Psychological Predictors of Sexual Quality of Life Among Iranian Women With Vaginismus: A Cross-Sectional Study
Published in International Journal of Sexual Health, 2022
Atefeh Velayati, Shahideh Jahanian Sadatmahalleh, Saeideh Ziaei, Anoshirvan Kazemnejad
After the referrals’ of women with sexual disorders (difficulties with vaginal penetration during intercourse due to pain, fear, anxiety and tightening of the pelvic floor muscles during attempted vaginal) to the Sex Clinics, they are initially examined by experienced gynecologists, who had trained in sex-therapy. The diagnosis of vaginismus was initially identified through Pelvic examination, which included assessment of the external appearance of the vulva, vulvar sensitivity (QT test: using a cotton swab). Also, external genital examination included the evaluation of scratch, erosion, wound, erythema, edema and unusual vaginal discharge. Through an external examination any cases of itchiness, odor, pain was noticed. Moreover, self-report of cases such as unusual color of vaginal discharge, burning during urinating or vaginal bleeding and spotting were also taken into account during the examination. Sometimes women were also referred to urologist to make sure they did not have any urinary infection/or diseases. In the absence of any physical and structural abnormalities, disease or any active vaginal infection, women then were referred to psychologists. Phycologists by using DSM5 indicators and going through the sexual history of women confirmed diagnose. 300 women who had been referred to Sex clinics were screened.
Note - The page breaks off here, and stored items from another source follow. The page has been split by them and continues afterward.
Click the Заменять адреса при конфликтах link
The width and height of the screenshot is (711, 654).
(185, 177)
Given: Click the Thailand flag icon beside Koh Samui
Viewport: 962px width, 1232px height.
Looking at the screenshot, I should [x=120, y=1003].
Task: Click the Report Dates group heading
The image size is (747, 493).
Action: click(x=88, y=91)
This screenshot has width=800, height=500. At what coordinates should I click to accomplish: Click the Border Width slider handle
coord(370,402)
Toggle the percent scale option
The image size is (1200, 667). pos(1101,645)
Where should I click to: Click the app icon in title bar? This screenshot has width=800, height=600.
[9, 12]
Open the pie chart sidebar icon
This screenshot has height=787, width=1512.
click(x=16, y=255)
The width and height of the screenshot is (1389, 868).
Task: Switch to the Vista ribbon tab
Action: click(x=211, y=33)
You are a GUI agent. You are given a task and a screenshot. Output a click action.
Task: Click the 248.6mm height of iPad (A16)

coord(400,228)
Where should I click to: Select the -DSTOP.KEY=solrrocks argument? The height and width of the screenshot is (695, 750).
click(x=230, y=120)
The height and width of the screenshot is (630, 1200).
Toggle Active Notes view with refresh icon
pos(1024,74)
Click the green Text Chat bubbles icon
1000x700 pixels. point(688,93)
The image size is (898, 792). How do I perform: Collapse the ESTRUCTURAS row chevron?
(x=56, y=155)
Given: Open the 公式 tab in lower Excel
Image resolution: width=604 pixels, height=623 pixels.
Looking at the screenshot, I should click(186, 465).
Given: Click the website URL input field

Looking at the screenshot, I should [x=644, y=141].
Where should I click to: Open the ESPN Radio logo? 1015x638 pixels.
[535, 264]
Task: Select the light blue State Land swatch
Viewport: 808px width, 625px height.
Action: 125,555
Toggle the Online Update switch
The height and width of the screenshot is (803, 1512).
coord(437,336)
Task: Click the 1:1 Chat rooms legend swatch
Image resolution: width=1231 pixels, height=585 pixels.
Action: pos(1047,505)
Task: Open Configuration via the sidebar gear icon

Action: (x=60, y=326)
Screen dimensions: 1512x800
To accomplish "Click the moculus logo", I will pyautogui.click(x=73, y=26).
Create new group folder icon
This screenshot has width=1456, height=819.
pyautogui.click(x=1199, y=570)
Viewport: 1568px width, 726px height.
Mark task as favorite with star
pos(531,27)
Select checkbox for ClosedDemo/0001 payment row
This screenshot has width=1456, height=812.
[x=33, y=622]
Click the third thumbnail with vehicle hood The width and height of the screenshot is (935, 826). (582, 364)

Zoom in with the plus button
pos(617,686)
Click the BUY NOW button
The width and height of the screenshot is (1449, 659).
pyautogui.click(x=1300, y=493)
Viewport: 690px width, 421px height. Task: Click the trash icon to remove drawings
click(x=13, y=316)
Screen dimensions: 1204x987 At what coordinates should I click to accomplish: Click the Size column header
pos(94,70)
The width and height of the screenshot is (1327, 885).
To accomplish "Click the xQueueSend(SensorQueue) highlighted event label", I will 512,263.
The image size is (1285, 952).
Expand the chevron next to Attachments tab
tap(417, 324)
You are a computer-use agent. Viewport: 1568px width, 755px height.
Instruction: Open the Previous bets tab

Out of 300 women, 44 women who had been referred to the clinics were excluded from our sample due to other conditions such as endometriosis, pelvic inflammatory disease, active genitourinary infection and vulvodynia. A total number of 256 women identified with vaginismus condition. 240 of them met our inclusion criteria, and finally 236 individuals signed the informed consent forms and completed the questionnaires (Figure 1).